§ **TASK DIRECTIONS**
Reproduce each line of the listing below verbatim, omitting the pictures from your answer.

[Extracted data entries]
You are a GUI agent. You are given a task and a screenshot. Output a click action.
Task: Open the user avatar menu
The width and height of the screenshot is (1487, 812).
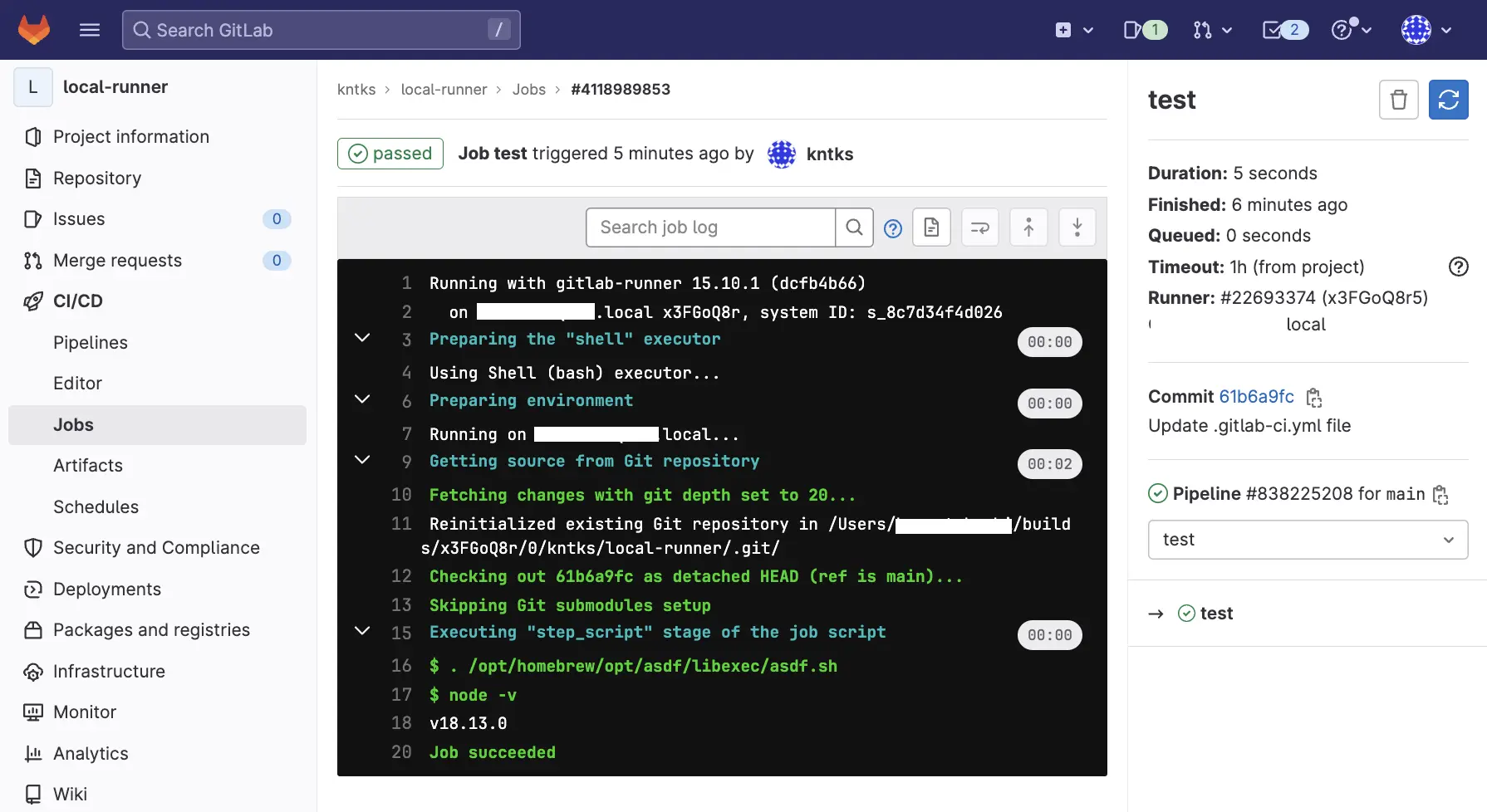pyautogui.click(x=1426, y=30)
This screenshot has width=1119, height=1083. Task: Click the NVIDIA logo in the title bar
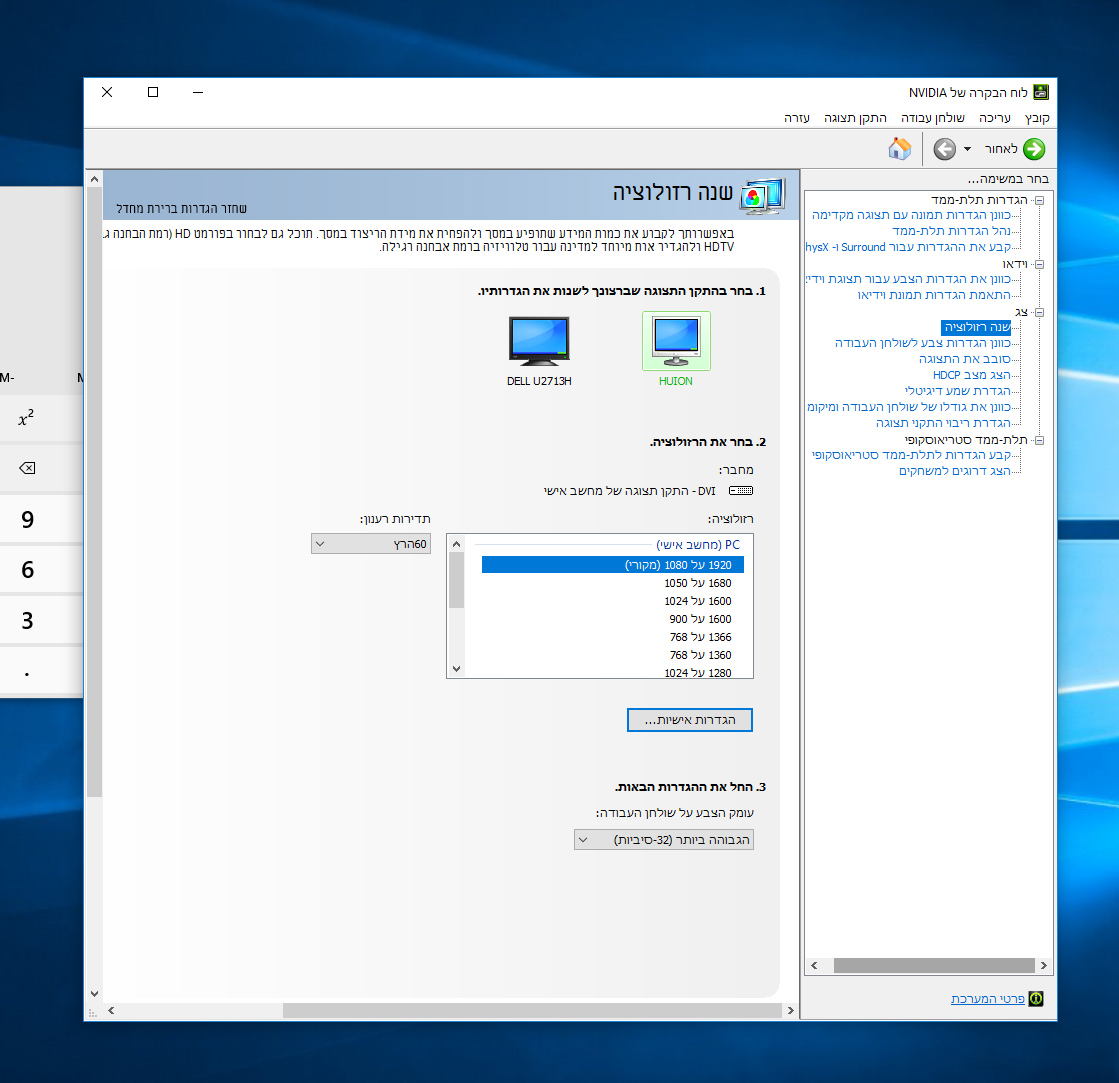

§ **EXPECTED ANSWER**
You are a GUI agent. You are given a task and a screenshot. Output a click action.
Task: Open the user avatar menu
The width and height of the screenshot is (1487, 812).
pyautogui.click(x=1426, y=30)
This screenshot has width=1119, height=1083. Task: Click the NVIDIA logo in the title bar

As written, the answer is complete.